§ TASK DESCRIPTION:
Pictures do not belong in the copy. Output exactly the lines from the one containing "Click the headline" to the end of the listing below.

§ DATA RECORDS:
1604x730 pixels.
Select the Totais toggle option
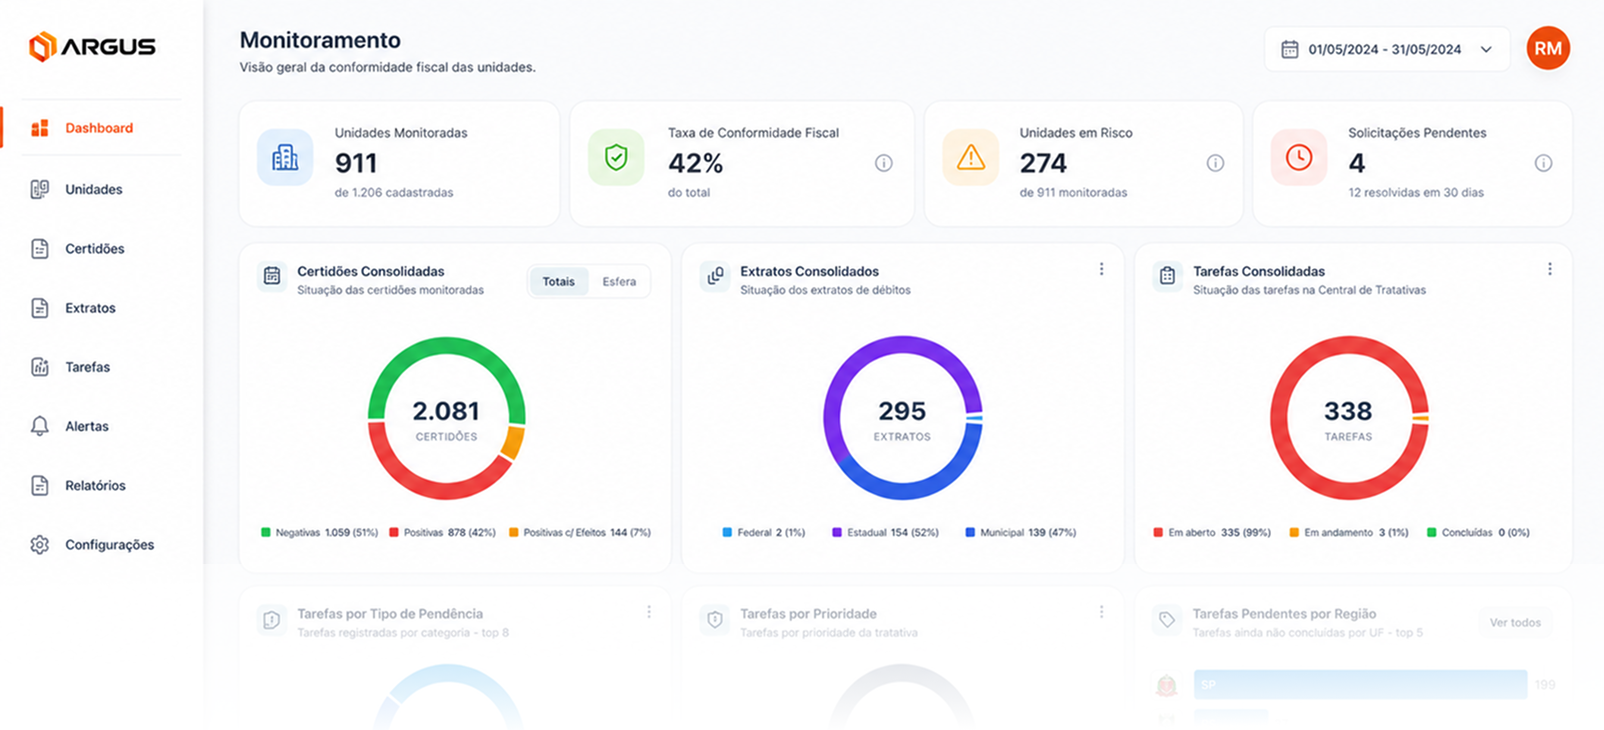pos(559,282)
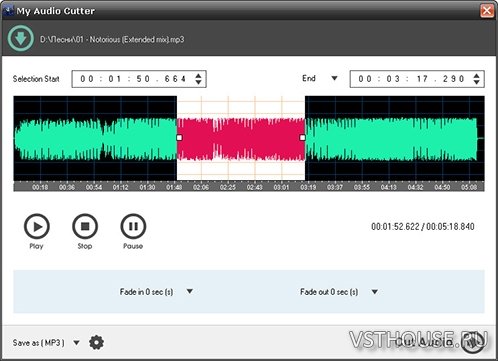The height and width of the screenshot is (361, 498).
Task: Start playback with the Play button
Action: point(37,226)
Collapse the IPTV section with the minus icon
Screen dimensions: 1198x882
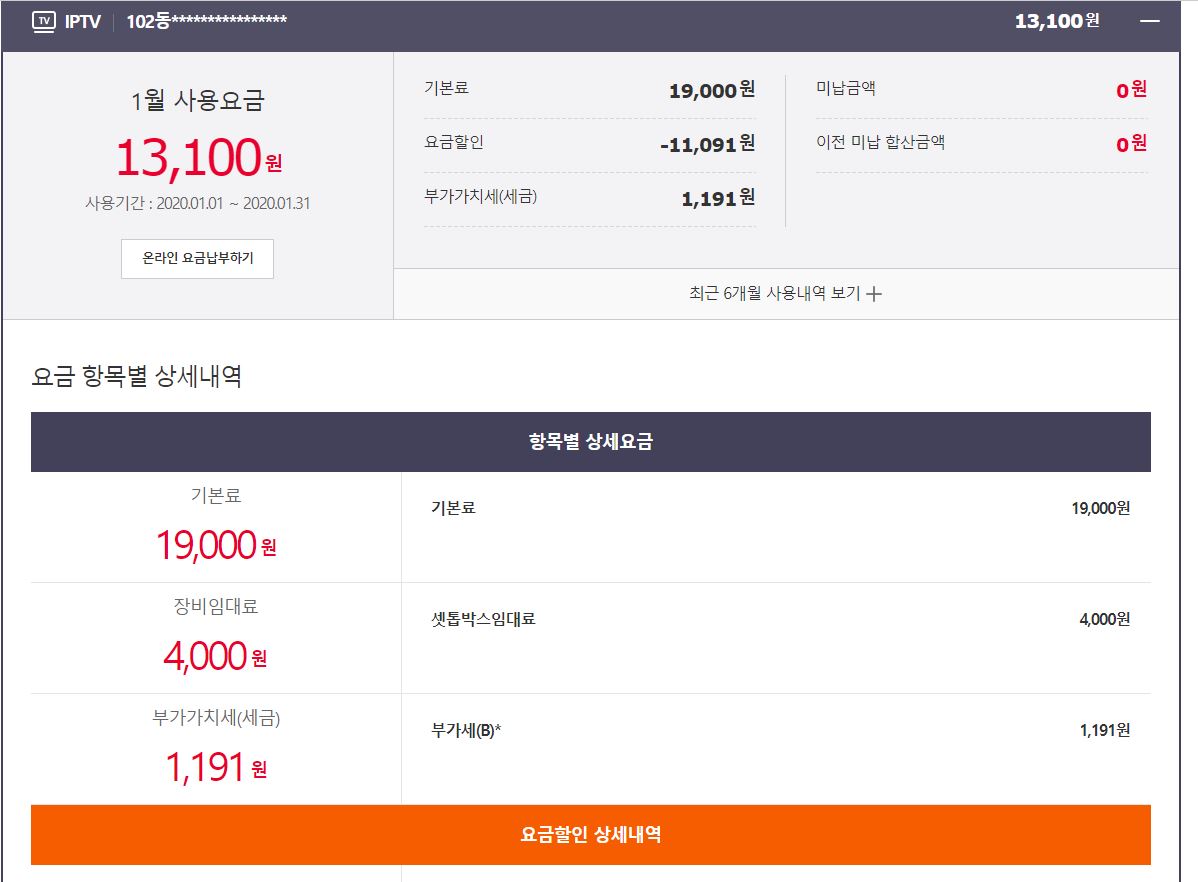1150,21
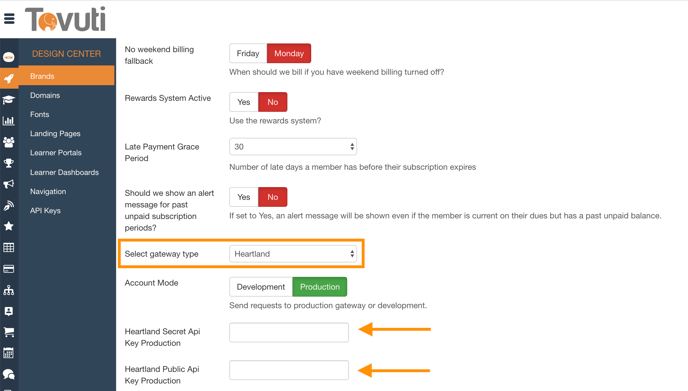
Task: Go to Landing Pages menu item
Action: pyautogui.click(x=55, y=133)
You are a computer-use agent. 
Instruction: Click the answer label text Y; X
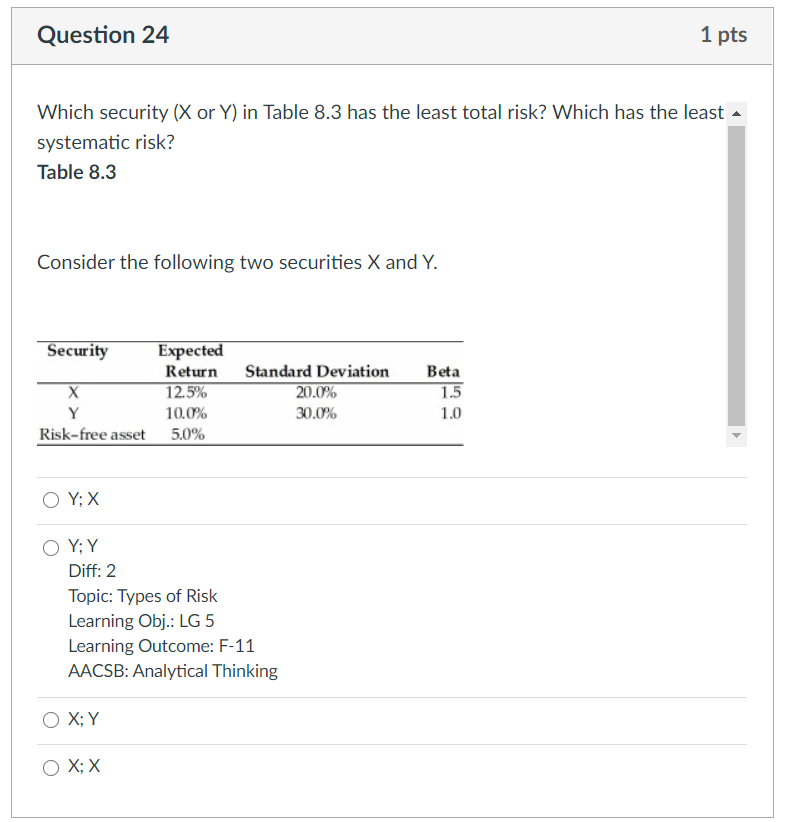coord(81,498)
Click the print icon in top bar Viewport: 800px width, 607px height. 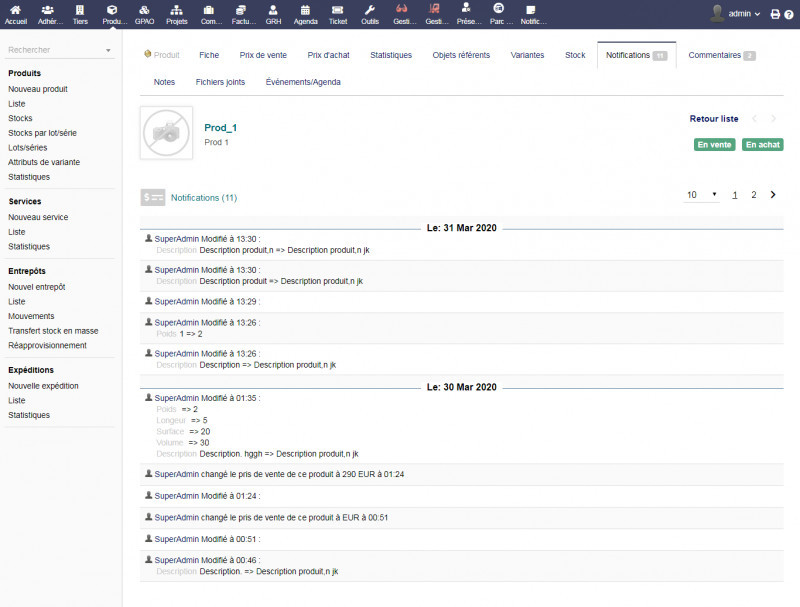pyautogui.click(x=775, y=14)
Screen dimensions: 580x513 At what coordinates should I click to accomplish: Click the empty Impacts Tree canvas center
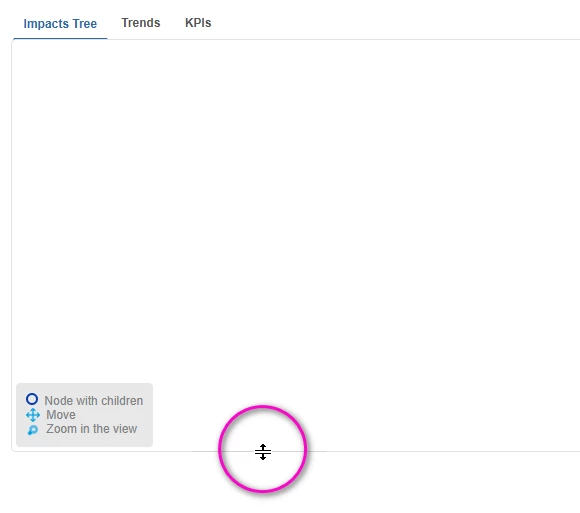(x=296, y=222)
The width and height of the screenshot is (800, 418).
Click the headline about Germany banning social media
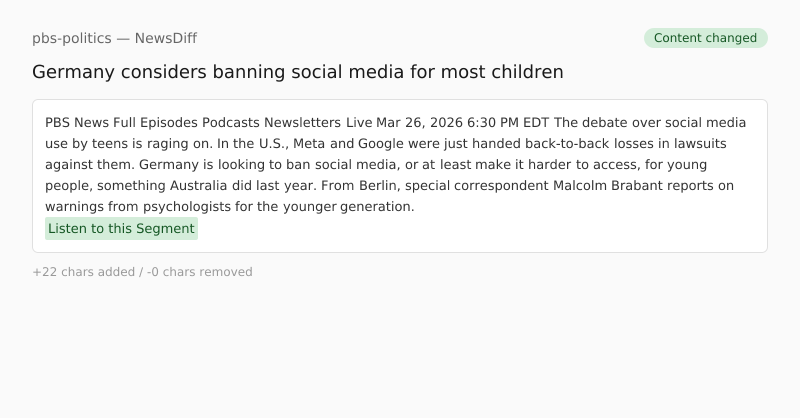click(297, 72)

§ SOLUTION TO THE EXERCISE:
Click the headline about Germany banning social media
click(297, 72)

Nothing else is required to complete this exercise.